** Records for this task follows **
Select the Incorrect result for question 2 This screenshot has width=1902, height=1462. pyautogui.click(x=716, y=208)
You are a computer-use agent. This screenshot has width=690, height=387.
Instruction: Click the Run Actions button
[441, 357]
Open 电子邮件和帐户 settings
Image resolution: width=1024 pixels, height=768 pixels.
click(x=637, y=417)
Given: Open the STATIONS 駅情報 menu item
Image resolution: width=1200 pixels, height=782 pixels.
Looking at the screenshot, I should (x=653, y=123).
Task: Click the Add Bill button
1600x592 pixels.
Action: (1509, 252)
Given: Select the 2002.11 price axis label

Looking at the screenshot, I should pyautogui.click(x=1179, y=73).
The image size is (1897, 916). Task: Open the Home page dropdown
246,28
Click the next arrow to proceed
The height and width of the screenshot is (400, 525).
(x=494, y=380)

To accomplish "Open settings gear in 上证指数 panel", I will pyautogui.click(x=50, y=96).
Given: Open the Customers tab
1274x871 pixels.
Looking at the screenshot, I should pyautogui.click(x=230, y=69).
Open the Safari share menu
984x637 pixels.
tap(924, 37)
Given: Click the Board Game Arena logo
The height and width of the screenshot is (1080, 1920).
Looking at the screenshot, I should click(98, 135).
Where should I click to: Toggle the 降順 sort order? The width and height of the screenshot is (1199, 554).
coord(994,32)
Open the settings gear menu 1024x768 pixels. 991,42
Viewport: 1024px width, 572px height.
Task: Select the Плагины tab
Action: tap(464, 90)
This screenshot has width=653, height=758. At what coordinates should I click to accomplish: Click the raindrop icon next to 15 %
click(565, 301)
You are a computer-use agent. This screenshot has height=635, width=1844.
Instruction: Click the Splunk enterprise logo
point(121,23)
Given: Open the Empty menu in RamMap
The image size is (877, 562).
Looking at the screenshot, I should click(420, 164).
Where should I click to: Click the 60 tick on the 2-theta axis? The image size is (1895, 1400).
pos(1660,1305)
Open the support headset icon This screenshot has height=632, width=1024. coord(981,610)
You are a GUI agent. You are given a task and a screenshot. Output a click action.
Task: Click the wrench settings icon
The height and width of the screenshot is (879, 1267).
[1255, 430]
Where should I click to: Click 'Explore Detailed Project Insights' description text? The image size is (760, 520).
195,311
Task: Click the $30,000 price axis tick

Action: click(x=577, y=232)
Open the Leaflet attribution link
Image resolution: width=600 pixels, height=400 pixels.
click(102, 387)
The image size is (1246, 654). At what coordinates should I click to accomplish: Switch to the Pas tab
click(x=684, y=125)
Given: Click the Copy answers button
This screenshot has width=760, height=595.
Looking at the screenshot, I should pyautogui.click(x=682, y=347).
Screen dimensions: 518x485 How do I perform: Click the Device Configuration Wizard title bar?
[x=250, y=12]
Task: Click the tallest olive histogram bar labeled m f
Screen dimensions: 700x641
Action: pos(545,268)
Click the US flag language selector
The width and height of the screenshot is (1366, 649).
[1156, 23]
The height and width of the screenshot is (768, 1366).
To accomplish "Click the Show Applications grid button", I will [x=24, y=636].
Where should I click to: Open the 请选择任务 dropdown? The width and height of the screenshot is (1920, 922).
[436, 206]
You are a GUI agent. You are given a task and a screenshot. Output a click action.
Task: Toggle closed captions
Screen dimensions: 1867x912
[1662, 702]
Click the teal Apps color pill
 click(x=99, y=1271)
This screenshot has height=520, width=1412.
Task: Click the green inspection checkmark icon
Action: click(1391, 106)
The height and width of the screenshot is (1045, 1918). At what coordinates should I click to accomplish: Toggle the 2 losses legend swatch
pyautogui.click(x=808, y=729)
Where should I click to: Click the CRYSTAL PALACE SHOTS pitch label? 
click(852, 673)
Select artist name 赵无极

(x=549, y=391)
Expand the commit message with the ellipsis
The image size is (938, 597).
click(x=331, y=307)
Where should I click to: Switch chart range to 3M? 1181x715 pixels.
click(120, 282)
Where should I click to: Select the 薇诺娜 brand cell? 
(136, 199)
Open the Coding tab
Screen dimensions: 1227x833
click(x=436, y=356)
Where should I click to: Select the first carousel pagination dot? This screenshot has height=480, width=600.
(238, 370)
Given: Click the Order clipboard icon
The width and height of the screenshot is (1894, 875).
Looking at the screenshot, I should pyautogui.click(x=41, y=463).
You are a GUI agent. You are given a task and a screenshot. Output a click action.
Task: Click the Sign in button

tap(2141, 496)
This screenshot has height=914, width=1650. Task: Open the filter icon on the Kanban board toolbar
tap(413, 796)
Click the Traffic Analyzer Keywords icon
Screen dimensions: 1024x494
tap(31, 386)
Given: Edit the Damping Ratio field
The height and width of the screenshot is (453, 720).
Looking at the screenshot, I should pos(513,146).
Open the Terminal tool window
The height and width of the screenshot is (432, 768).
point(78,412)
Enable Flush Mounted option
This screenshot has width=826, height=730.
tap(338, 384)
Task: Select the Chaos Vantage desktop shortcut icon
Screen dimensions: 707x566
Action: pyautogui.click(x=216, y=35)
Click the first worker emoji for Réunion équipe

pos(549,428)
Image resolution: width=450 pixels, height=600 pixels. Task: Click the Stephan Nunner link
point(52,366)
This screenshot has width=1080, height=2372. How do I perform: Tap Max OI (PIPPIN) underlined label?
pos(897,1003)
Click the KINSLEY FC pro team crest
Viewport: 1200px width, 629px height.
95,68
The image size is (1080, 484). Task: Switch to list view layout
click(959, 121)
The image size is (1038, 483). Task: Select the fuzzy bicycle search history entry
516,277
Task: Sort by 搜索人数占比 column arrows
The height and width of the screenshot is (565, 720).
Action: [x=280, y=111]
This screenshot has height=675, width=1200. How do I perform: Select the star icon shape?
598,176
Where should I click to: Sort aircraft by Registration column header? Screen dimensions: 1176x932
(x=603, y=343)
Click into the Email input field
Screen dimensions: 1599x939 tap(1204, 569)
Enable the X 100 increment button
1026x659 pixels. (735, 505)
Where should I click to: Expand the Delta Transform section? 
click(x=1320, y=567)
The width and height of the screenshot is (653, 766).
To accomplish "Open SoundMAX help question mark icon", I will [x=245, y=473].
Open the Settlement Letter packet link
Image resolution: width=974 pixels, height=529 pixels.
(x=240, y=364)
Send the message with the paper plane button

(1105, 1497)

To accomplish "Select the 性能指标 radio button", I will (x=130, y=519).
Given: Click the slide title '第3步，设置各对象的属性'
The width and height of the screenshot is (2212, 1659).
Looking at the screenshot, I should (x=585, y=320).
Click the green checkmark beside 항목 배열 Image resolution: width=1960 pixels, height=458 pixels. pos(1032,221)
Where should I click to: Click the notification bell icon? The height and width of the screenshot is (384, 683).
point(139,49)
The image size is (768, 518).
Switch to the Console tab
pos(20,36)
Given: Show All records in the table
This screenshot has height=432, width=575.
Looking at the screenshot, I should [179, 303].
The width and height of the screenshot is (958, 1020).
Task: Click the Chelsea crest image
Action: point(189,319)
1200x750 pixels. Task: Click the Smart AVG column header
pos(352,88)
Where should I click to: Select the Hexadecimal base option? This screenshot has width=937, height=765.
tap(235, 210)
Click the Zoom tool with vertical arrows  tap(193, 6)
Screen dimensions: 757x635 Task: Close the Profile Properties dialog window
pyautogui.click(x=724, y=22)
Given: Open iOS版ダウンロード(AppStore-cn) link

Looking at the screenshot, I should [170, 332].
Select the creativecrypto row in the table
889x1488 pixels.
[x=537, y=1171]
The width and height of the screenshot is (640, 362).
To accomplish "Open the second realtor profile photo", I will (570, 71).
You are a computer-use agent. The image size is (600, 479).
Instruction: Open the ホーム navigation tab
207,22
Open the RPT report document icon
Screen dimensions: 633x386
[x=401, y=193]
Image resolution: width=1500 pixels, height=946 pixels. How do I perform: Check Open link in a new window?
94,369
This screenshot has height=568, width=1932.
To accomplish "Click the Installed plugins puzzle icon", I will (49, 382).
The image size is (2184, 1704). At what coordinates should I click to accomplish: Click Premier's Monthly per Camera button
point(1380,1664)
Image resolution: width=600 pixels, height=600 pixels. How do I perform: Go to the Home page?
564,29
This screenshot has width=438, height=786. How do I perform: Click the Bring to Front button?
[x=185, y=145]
** End of Records for this task **
### Work to complete
Would you retype exactly the lines above, from the line with "The width and height of the screenshot is (1366, 649)." to the line with "Given: Click the Order clipboard icon", with both end lines kept and nothing more?

### Solution for this task
The width and height of the screenshot is (1366, 649).
[1156, 23]
The height and width of the screenshot is (768, 1366).
To accomplish "Click the Show Applications grid button", I will [x=24, y=636].
Where should I click to: Open the 请选择任务 dropdown? The width and height of the screenshot is (1920, 922).
[436, 206]
You are a GUI agent. You are given a task and a screenshot. Output a click action.
Task: Toggle closed captions
Screen dimensions: 1867x912
[1662, 702]
Click the teal Apps color pill
 click(x=99, y=1271)
This screenshot has height=520, width=1412.
Task: Click the green inspection checkmark icon
Action: click(1391, 106)
The height and width of the screenshot is (1045, 1918). At what coordinates should I click to accomplish: Toggle the 2 losses legend swatch
pyautogui.click(x=808, y=729)
Where should I click to: Click the CRYSTAL PALACE SHOTS pitch label? 
click(852, 673)
Select artist name 赵无极

(x=549, y=391)
Expand the commit message with the ellipsis
The image size is (938, 597).
click(x=331, y=307)
Where should I click to: Switch chart range to 3M? 1181x715 pixels.
click(120, 282)
Where should I click to: Select the 薇诺娜 brand cell? 
(136, 199)
Open the Coding tab
Screen dimensions: 1227x833
click(x=436, y=356)
Where should I click to: Select the first carousel pagination dot? This screenshot has height=480, width=600.
(238, 370)
Given: Click the Order clipboard icon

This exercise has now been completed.